EXCERPTED TEXT ▸
******************************

Cancer. This is definitely one of the most dreaded words there is. We usually conjure up images of people making multiple hospital visits, loosing strength, weight and hair, being bedridden and finally experiencing a slow death. Some cancers are so aggressive that medical science has not found the cure, but this is not the case with thyroid cancer.
The ATA (American Thyroid Association) reports that although thyroid cancer is the most common endocrine cancer, the prognosis for these patients is very good. This is especially true since this type of cancer is easily curable…with surgery! Only in small isolated cases has there been pain or disability associated with thyroid removal surgery. The ATA further indicates that even the treatment (radioactive iodine) for thyroid cancer is “well-tolerated” and widely available to all.
Symptoms and Causes
The majority of the time, patients notice a lump under their neck, which causes them to seek medical help. Or, a doctor may notice a lump under the patient’s neck during a yearly check-up. Some, however, complain of pain in the jaw or ear. In rarer cases still, the cancer nodule is so big that it restricts breathing or causes hoarseness.
Additionally, scientists really don’t have a clear idea of why people develop thyroid cancer. They do know that there are certain indicators, for example, if a person has been exposed to radiation, have a family history of this type of cancer and are over 40.
Diagnosis and Treatment
In order to obtain an accurate diagnosis, the patient must submit to a biopsy. Once a clear reading of cancer is obtained from the biopsy, treatment can begin. There are four types of thyroid cancer: papillary, follicular, medullary, and anaplastic. Papillary is one of the most common and least aggressive while anaplastic is considered the rarest and most aggressive.

******************************

WHAT YOU WILL DO ▸
A – According to the thyroid cancer article, what are the four types of thyroid cancer?
B – In the thyroid cancer article, recast the paragraph that begins "The majority of the time" as a short bulleted list that keeps its main facts.
C – Retype the portion of the thyroid cancer article between "Additionally, scientists really" and "and most aggressive.", inclusive.

DATA ▸
******************************

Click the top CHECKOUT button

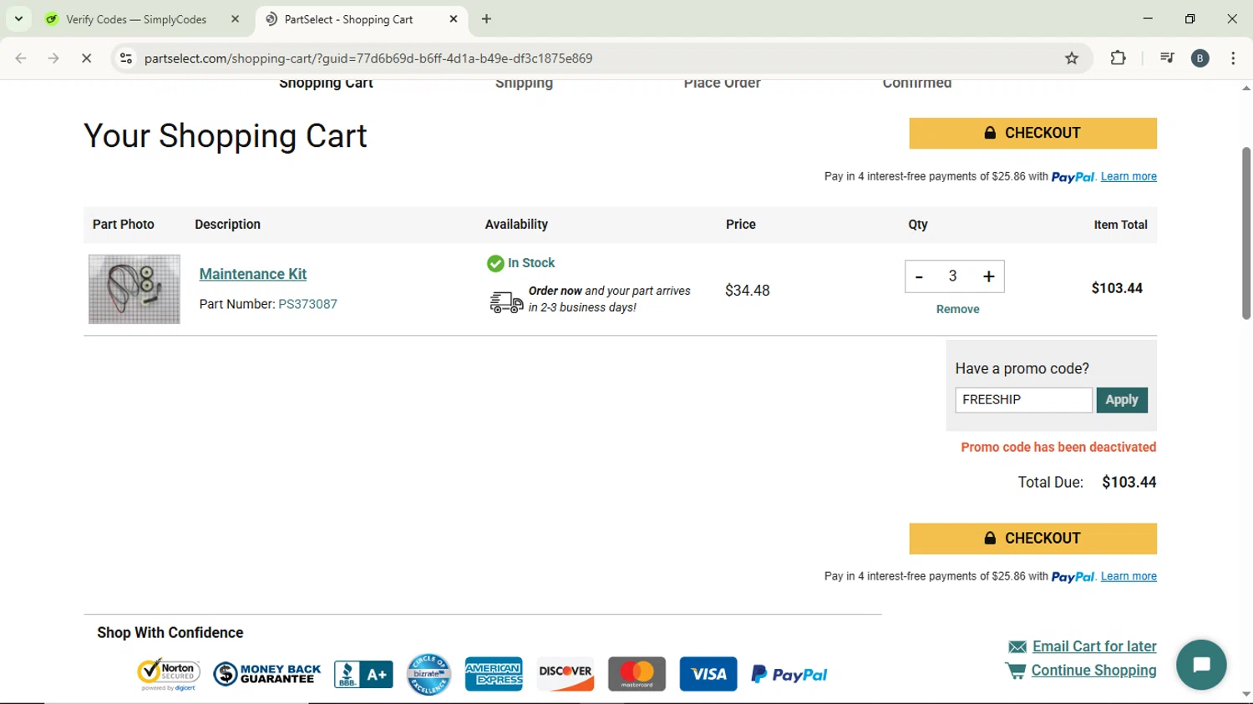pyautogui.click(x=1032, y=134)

******************************

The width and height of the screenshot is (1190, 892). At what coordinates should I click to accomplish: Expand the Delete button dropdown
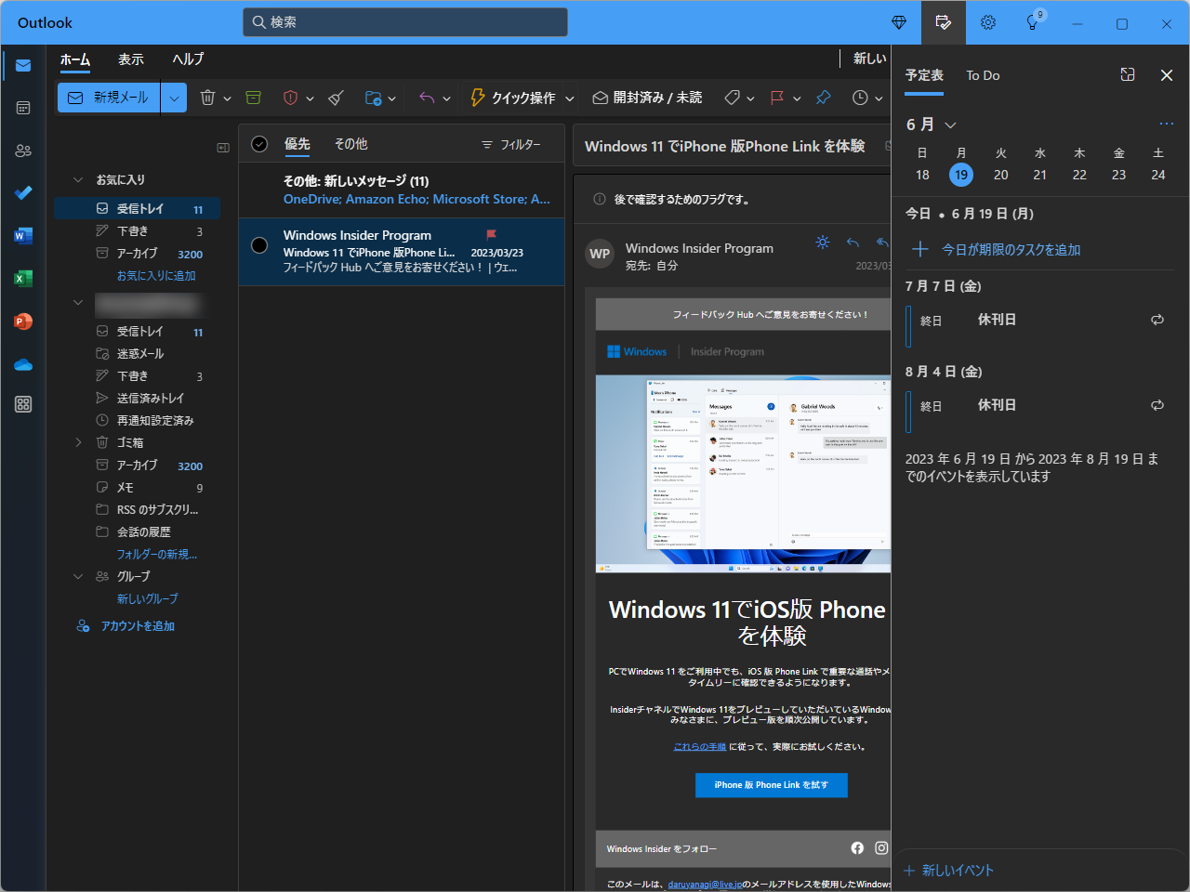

******************************

COMPLETED EXERCISE ▸
A – Papillary, follicular, medullary, and anaplastic.

B –
- Most often, patients notice a lump under their neck and seek medical help.
- A doctor may find a lump under the neck during a yearly check-up.
- Some patients complain of pain in the jaw or ear.
- In rarer cases, the nodule is large enough to restrict breathing or cause hoarseness.

C –
Additionally, scientists really don’t have a clear idea of why people develop thyroid cancer. They do know that there are certain indicators, for example, if a person has been exposed to radiation, have a family history of this type of cancer and are over 40.
Diagnosis and Treatment
In order to obtain an accurate diagnosis, the patient must submit to a biopsy. Once a clear reading of cancer is obtained from the biopsy, treatment can begin. There are four types of thyroid cancer: papillary, follicular, medullary, and anaplastic. Papillary is one of the most common and least aggressive while anaplastic is considered the rarest and most aggressive.